Photographer shares first-hand evolution of documentary efforts
By John Cofield
Diabetes has no silver lining, but my recovery from its damage changed everything. Out of the blue, Oxford went from my beloved hometown to a hobby that swiftly turned into a job, and then a passion.
“Facebook changed my life” still sounds awfully corny to me, but it’s the truth and where the seeds for these books were planted.
So, there I was with less than my original right foot propped up for six weeks. One day I got a call from Glenn, “Hey, I’ve been told a student photographer of Dad’s from years back at PR has posted online a picture he took of Jack. I’m not about to start a Facebook page, you go do it and see what they are saying about Daddy.” And so it started. Within minutes of becoming a Facebooker, I realized people really liked the old black and whites of the town and county, and there I was with boxes, drawers, and cedar chests full of old photographs.
So I got a scanner setup and learned how to use Facebook and took off. Soon the game changed when town friends began sending me their old family photos saying, “They’ll get more coverage on your page than anywhere else.” A collection began to grow and I am not overreaching here to go back to William Faulkner’s quote as it applies to Oxford’s pictorial history:
“I discovered that my own little postage stamp of native soil was worth writing about and that I would never live long enough to exhaust it.”
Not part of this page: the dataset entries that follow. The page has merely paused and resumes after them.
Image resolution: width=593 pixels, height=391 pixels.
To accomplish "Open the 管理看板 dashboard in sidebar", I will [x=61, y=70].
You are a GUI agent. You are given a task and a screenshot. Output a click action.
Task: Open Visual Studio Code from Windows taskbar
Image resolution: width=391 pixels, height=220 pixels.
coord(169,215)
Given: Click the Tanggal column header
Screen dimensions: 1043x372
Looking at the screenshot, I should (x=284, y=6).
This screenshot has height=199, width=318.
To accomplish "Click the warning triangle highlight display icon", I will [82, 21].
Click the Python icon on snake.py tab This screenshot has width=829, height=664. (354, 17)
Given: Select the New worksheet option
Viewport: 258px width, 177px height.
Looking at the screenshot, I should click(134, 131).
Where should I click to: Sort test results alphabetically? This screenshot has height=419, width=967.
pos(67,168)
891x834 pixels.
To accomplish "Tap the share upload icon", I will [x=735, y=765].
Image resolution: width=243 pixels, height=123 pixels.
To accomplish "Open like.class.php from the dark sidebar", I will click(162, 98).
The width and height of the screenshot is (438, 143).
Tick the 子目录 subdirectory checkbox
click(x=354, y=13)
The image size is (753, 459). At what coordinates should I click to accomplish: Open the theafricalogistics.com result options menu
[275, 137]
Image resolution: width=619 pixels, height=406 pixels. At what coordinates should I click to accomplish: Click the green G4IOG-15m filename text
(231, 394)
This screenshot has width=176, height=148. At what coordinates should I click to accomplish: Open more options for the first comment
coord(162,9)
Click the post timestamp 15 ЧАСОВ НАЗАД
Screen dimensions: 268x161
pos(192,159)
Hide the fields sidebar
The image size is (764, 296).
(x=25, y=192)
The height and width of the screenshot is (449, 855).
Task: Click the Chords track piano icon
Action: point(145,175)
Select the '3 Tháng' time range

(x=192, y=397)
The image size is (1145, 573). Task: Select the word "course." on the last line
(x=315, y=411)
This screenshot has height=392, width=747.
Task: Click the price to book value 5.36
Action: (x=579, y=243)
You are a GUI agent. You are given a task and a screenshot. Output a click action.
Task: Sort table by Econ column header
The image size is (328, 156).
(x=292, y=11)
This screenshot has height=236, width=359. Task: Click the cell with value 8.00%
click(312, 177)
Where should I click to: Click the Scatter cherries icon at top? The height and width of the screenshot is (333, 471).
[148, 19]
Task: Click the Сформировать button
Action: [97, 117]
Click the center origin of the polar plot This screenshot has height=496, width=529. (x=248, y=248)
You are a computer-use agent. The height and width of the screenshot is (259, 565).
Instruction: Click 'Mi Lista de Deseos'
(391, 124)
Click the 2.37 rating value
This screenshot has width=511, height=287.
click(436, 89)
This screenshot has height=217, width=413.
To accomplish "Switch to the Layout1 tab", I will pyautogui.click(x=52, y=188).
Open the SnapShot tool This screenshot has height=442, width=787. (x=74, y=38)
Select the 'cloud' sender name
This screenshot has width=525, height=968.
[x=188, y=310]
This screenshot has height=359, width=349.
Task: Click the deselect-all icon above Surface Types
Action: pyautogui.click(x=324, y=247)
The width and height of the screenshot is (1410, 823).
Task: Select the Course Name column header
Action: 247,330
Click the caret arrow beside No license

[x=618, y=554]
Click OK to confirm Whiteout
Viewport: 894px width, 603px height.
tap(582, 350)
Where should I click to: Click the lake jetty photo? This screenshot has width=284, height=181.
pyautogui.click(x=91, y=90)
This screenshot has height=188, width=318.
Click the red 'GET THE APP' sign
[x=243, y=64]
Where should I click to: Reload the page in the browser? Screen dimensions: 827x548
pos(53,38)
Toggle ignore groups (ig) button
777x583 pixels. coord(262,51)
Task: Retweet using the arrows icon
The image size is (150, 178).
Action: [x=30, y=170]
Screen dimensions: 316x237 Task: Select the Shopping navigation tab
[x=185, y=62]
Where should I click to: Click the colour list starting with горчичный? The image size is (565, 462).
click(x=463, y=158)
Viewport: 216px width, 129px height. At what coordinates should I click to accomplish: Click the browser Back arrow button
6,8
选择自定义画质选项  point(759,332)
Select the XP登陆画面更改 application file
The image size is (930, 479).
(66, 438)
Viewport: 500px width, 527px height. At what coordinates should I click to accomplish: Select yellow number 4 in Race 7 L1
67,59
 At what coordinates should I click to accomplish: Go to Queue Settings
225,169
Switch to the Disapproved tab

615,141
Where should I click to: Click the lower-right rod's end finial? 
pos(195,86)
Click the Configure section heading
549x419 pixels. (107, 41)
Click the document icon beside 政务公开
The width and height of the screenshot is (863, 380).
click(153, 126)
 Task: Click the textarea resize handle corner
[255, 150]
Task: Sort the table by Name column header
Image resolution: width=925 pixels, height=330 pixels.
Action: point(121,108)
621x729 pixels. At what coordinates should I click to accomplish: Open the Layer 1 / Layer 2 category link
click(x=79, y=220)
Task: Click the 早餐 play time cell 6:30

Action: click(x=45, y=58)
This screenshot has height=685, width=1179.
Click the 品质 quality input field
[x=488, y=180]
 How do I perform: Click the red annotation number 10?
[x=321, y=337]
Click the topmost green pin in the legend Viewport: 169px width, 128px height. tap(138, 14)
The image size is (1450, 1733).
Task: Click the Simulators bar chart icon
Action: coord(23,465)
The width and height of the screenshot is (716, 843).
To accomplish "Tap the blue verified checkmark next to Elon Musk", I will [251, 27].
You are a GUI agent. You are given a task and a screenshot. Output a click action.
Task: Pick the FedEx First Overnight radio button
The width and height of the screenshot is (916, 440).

As the stories and photos began to pile up and the Facebook posts started becoming popular among friends and soon by many strangers to me. Ed Meek took me under his wing and into his latest successful enterprise at hottytoddy.com. I began recounting Oxford history with pictures from many sources and then old Cofield family friend Kaye Bryant said, “There’s a book in you.”
I began collecting everything I could on the most popular Facebook posts and before I knew it there was a huge stack of local memories. As people started asking for my mailing address and soon their grandma’s decades-old scrapbooks began to be delivered to my door, I knew I was a new keeper of Oxford’s past.
But how to connect all this history in a book and move from one subject to another without big gaps and seams? Then I realized that many memories came from the days we rode around town on two wheels. So, I got on my spider bike and took off for the past.
I have been riding through old Oxford ever since.